══ AVAILABLE RECORDS
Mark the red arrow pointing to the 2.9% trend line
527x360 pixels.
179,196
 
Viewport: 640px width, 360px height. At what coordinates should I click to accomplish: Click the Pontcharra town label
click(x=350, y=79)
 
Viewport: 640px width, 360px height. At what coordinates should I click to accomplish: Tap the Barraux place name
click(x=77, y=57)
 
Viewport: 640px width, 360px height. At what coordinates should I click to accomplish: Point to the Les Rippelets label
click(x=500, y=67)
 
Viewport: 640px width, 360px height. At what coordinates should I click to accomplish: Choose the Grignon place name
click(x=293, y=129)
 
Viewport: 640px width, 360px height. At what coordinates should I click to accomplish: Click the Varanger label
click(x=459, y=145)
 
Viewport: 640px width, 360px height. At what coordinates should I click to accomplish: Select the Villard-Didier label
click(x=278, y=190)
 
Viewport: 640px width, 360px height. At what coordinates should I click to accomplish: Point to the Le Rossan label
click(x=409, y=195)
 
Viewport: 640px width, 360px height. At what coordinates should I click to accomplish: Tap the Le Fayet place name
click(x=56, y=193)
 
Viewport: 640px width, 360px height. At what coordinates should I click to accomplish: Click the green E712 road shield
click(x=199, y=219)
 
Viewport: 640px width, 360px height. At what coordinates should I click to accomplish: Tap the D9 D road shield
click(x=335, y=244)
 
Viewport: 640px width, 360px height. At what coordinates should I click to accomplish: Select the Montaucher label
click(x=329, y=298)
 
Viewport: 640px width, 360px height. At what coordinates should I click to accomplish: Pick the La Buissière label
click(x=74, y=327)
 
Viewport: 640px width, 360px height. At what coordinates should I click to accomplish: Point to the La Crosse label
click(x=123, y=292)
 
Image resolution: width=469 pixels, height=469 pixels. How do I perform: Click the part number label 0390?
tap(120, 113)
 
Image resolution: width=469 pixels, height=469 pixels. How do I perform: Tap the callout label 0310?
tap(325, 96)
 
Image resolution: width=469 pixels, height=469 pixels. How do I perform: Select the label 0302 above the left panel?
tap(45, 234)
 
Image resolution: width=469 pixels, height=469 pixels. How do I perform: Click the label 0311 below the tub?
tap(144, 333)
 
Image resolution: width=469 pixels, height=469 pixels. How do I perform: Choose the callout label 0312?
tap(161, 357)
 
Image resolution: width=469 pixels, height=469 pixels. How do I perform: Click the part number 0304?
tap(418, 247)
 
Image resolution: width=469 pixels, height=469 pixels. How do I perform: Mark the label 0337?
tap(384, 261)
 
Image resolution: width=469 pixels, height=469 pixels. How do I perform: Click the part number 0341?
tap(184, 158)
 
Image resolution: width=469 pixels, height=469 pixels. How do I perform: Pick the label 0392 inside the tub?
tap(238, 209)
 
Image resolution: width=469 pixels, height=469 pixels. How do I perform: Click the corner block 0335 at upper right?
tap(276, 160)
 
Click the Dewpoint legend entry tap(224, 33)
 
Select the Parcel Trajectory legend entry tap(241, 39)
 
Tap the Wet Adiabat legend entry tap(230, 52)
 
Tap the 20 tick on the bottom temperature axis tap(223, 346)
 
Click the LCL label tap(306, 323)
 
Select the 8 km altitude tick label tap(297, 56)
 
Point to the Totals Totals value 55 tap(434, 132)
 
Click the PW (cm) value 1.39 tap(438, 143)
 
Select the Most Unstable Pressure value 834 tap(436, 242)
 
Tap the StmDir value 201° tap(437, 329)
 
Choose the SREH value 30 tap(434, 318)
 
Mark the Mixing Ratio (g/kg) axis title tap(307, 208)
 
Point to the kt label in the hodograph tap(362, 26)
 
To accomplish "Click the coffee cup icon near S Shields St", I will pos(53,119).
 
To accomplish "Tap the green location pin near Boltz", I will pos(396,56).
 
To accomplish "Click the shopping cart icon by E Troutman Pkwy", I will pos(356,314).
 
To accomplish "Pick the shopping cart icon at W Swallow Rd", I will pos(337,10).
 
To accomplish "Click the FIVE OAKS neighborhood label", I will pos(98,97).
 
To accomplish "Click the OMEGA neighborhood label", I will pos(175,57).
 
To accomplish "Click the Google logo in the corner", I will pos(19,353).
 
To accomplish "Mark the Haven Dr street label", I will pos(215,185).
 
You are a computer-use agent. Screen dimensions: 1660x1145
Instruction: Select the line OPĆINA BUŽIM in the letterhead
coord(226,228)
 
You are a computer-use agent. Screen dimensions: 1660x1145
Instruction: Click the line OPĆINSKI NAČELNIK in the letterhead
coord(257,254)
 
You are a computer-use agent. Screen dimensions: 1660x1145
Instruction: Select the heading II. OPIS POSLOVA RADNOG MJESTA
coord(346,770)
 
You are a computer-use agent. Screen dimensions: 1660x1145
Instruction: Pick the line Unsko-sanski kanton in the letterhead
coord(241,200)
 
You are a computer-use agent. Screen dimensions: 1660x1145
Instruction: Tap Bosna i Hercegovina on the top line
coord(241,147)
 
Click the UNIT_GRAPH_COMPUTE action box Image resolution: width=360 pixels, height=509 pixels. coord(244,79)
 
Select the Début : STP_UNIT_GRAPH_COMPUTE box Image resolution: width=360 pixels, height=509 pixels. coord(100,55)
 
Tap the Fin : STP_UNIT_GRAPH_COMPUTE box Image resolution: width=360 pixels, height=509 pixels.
════
▶ _AIM_
Copy out every item above word for word, with no changes.

▶ _ANSWER BELOW_
Mark the red arrow pointing to the 2.9% trend line
527x360 pixels.
179,196
 
Viewport: 640px width, 360px height. At what coordinates should I click to accomplish: Click the Pontcharra town label
click(x=350, y=79)
 
Viewport: 640px width, 360px height. At what coordinates should I click to accomplish: Tap the Barraux place name
click(x=77, y=57)
 
Viewport: 640px width, 360px height. At what coordinates should I click to accomplish: Point to the Les Rippelets label
click(x=500, y=67)
 
Viewport: 640px width, 360px height. At what coordinates should I click to accomplish: Choose the Grignon place name
click(x=293, y=129)
 
Viewport: 640px width, 360px height. At what coordinates should I click to accomplish: Click the Varanger label
click(x=459, y=145)
 
Viewport: 640px width, 360px height. At what coordinates should I click to accomplish: Select the Villard-Didier label
click(x=278, y=190)
 
Viewport: 640px width, 360px height. At what coordinates should I click to accomplish: Point to the Le Rossan label
click(x=409, y=195)
 
Viewport: 640px width, 360px height. At what coordinates should I click to accomplish: Tap the Le Fayet place name
click(x=56, y=193)
 
Viewport: 640px width, 360px height. At what coordinates should I click to accomplish: Click the green E712 road shield
click(x=199, y=219)
 
Viewport: 640px width, 360px height. At what coordinates should I click to accomplish: Tap the D9 D road shield
click(x=335, y=244)
 
Viewport: 640px width, 360px height. At what coordinates should I click to accomplish: Select the Montaucher label
click(x=329, y=298)
 
Viewport: 640px width, 360px height. At what coordinates should I click to accomplish: Pick the La Buissière label
click(x=74, y=327)
 
Viewport: 640px width, 360px height. At what coordinates should I click to accomplish: Point to the La Crosse label
click(x=123, y=292)
 
Image resolution: width=469 pixels, height=469 pixels. How do I perform: Click the part number label 0390?
tap(120, 113)
 
Image resolution: width=469 pixels, height=469 pixels. How do I perform: Tap the callout label 0310?
tap(325, 96)
 
Image resolution: width=469 pixels, height=469 pixels. How do I perform: Select the label 0302 above the left panel?
tap(45, 234)
 
Image resolution: width=469 pixels, height=469 pixels. How do I perform: Click the label 0311 below the tub?
tap(144, 333)
 
Image resolution: width=469 pixels, height=469 pixels. How do I perform: Choose the callout label 0312?
tap(161, 357)
 
Image resolution: width=469 pixels, height=469 pixels. How do I perform: Click the part number 0304?
tap(418, 247)
 
Image resolution: width=469 pixels, height=469 pixels. How do I perform: Mark the label 0337?
tap(384, 261)
 
Image resolution: width=469 pixels, height=469 pixels. How do I perform: Click the part number 0341?
tap(184, 158)
 
Image resolution: width=469 pixels, height=469 pixels. How do I perform: Pick the label 0392 inside the tub?
tap(238, 209)
 
Image resolution: width=469 pixels, height=469 pixels. How do I perform: Click the corner block 0335 at upper right?
tap(276, 160)
 
Click the Dewpoint legend entry tap(224, 33)
 
Select the Parcel Trajectory legend entry tap(241, 39)
 
Tap the Wet Adiabat legend entry tap(230, 52)
 
Tap the 20 tick on the bottom temperature axis tap(223, 346)
 
Click the LCL label tap(306, 323)
 
Select the 8 km altitude tick label tap(297, 56)
 
Point to the Totals Totals value 55 tap(434, 132)
 
Click the PW (cm) value 1.39 tap(438, 143)
 
Select the Most Unstable Pressure value 834 tap(436, 242)
 
Tap the StmDir value 201° tap(437, 329)
 
Choose the SREH value 30 tap(434, 318)
 
Mark the Mixing Ratio (g/kg) axis title tap(307, 208)
 
Point to the kt label in the hodograph tap(362, 26)
 
To accomplish "Click the coffee cup icon near S Shields St", I will pos(53,119).
 
To accomplish "Tap the green location pin near Boltz", I will pos(396,56).
 
To accomplish "Click the shopping cart icon by E Troutman Pkwy", I will pos(356,314).
 
To accomplish "Pick the shopping cart icon at W Swallow Rd", I will pos(337,10).
 
To accomplish "Click the FIVE OAKS neighborhood label", I will pos(98,97).
 
To accomplish "Click the OMEGA neighborhood label", I will pos(175,57).
 
To accomplish "Click the Google logo in the corner", I will pos(19,353).
 
To accomplish "Mark the Haven Dr street label", I will pos(215,185).
 
You are a computer-use agent. Screen dimensions: 1660x1145
Instruction: Select the line OPĆINA BUŽIM in the letterhead
coord(226,228)
 
You are a computer-use agent. Screen dimensions: 1660x1145
Instruction: Click the line OPĆINSKI NAČELNIK in the letterhead
coord(257,254)
 
You are a computer-use agent. Screen dimensions: 1660x1145
Instruction: Select the heading II. OPIS POSLOVA RADNOG MJESTA
coord(346,770)
 
You are a computer-use agent. Screen dimensions: 1660x1145
Instruction: Pick the line Unsko-sanski kanton in the letterhead
coord(241,200)
 
You are a computer-use agent. Screen dimensions: 1660x1145
Instruction: Tap Bosna i Hercegovina on the top line
coord(241,147)
 
Click the UNIT_GRAPH_COMPUTE action box Image resolution: width=360 pixels, height=509 pixels. coord(244,79)
 
Select the Début : STP_UNIT_GRAPH_COMPUTE box Image resolution: width=360 pixels, height=509 pixels. coord(100,55)
 
Tap the Fin : STP_UNIT_GRAPH_COMPUTE box Image resolution: width=360 pixels, height=509 pixels.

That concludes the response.